On The Blackest Weekend Ever

On the 26th of May, I posted an article urging Nigerians to wake up and work together for the common good; PROJECT 2025. Barely two weeks after and I have never been so certain of anything I’ve written. That post could have been read yesterday i.e. the Monday after the blackest weekend (in my opinion) in Nigeria’s history and it would have made more sense.

It just seems like PROJECT 2025 is too far off, what we need is PROJECT NOW! Because if any of the occurrences that happened between Friday, 1st and Sunday, 3rd should repeat itself a couple more times, the whole country would be in disarray.

First, we had the strikes embarked by the former unilag, now maulag students because of the change in the institution’s name even after their VC just passed on. Friday afternoon, a petrol tanker burst in flames on lagos-ibadan expressway destroying 24 vehicles in the process. 24 vehicles! Where was the response team, did anybody even try making a distress call, do we have a response team in the first place? If we do have one, I’m wondering what they were doing and how long it took them to get to the location before 24 vehicles burnt.

As if that was not enough, a Nigerian cargo plane crashed in Accra, Ghana claiming 15 lives. We witnessed all that, went to church on Sunday morning to pray to God for his intervention and ended service just in time to hear that there was a bomb blast in the living faith church in bauchi. There were claims that it was the members of the church nearby that actually got affected, but seriously, how heartless can you be that you would blow up your fellow Human being in the name of fulfilling religious rites?

I recommend that if you are tired of life, you should see a psychologist and if that doesn’t work, you can try jumping off a cliff or a plane, so you end up hurting yourself alone and not disturbing others. Well, the Boko Haram bomb blast was just a prologue to the Dana plane crash some hours later that day in Lagos. A “supposed prefect, efficient” plane crashed tail first into a two storey building four minutes away from the airport.

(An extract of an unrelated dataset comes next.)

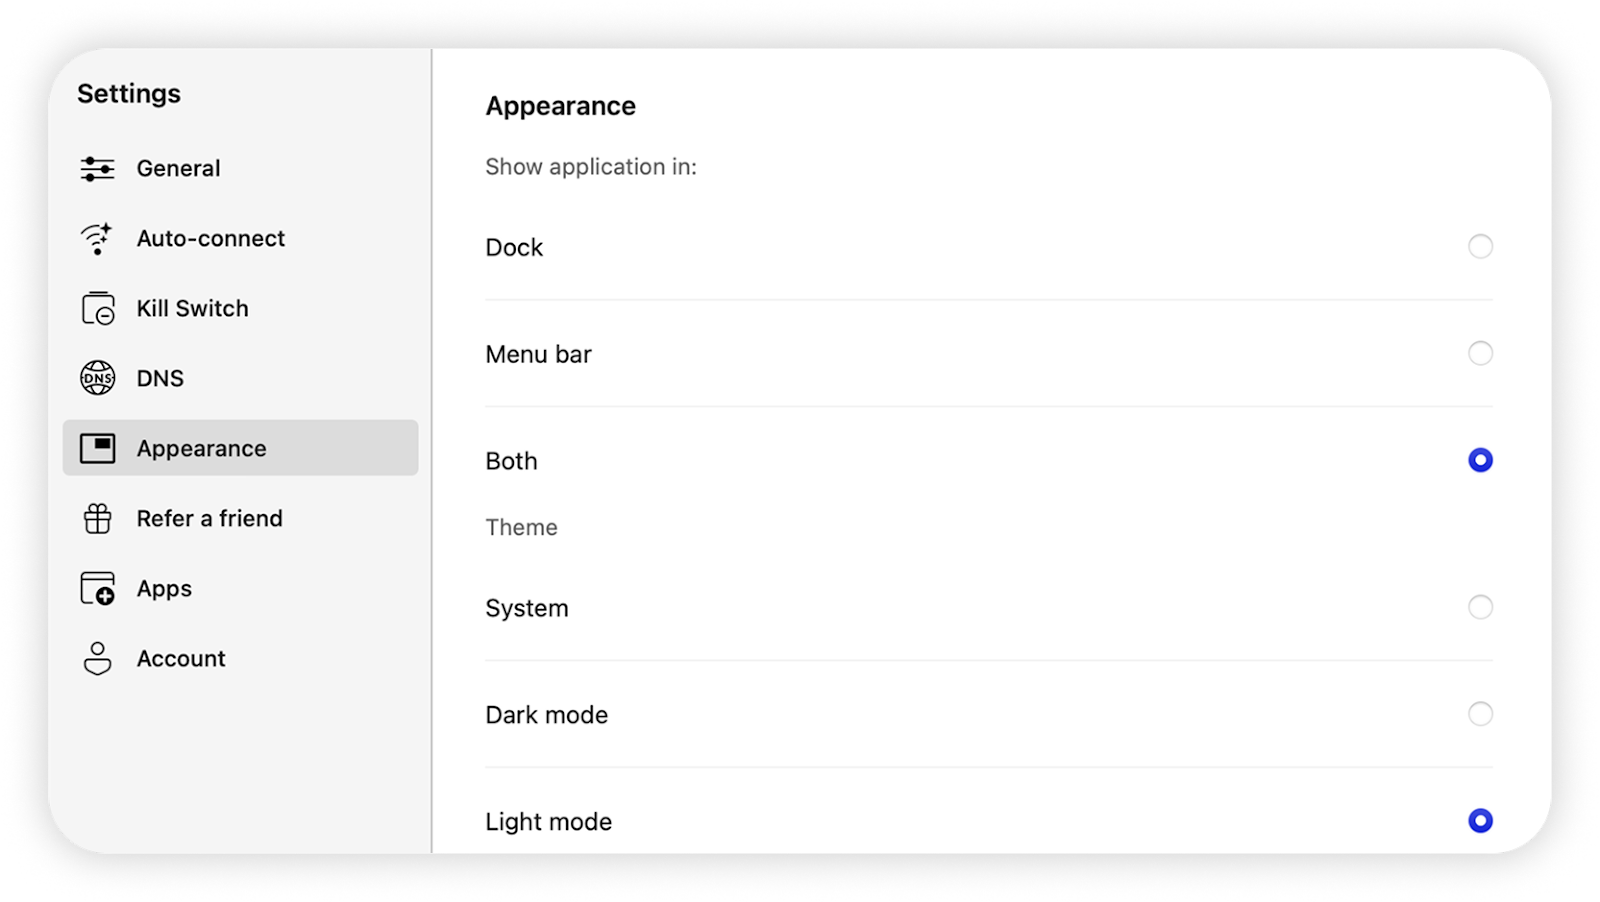
Task: Select the Dock radio button
Action: click(1480, 246)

That when the cankerworm crawled out, the so called plane was a used plane the real owners didn’t trust and one of our most respected airlines in Nigeria opted to purchase it to transport lives. Allegations were even made that the plane had issues some weeks earlier and was supposed to be headed to a maintenance workshop that fateful Sunday, but the Indian owners enforced that it should be put into service, and our own brothers and sisters working in the ministry signed and issued the plane permission to  fly.

How greedy is that? You wanted gain but now you’ve lost the plane alongside lives. Is that what we need as a nation? Useless, ill-maintained planes that would fly us? I reckon if you witnessed the happenings this weekend and you don’t see a need for change, you should see a doctor. It’s high time the masses stopped suffering for decisions made by some “high class” citizens. It’s high time we had a say in the governing of our country, its high time God is brought into this equation.

Nigeria was selected as one of the top ten countries that had the highest possibility of having a stable developed economy. That basically means we have hope, and where there is hope, anything is achievable. So like you read last week, PROJECT 2025 can be a reality, actually, it is a reality, it only needs your input and efforts. There’s no use ignoring all that’s happening around us or minding your business, because that house that the plane crashed in could have been yours. To prevent this, we need to join hands and scrub this country clean of its ever growing dirt. It’s in our hands now.

This is our country, our motherland, it should depict our culture and who we are, not depict some greedy, power-craving people, so let’s fight to make sure it does.

To all the families of the victims of the plane crashes, the fuel tanker accident and the bomb blast, accept my sincere sympathies, may your loss turn to benefits and your joy be replenished in a thousand folds.

What has happened has happened; we just have to make sure it doesn’t repeat itself.

I am a motivational speaker and writer by mandate, PROJECT 2025 is definitely a reality!

Damstylee

4 thoughts on “On The Blackest Weekend Ever

  1. rily d saddest weekend of ma entire life, reading thru d manifest alone let tears out of ma eyes, let alone looking thru the pictures of the deceased, i rily dont have much to say, but its our call fellow youths. let us rise to this cause and elevate ourselves to where we ought to be… RIP, Inie-ebong asuquo. the “gENeration next”, Its our call. vision 2025 is a reality!!!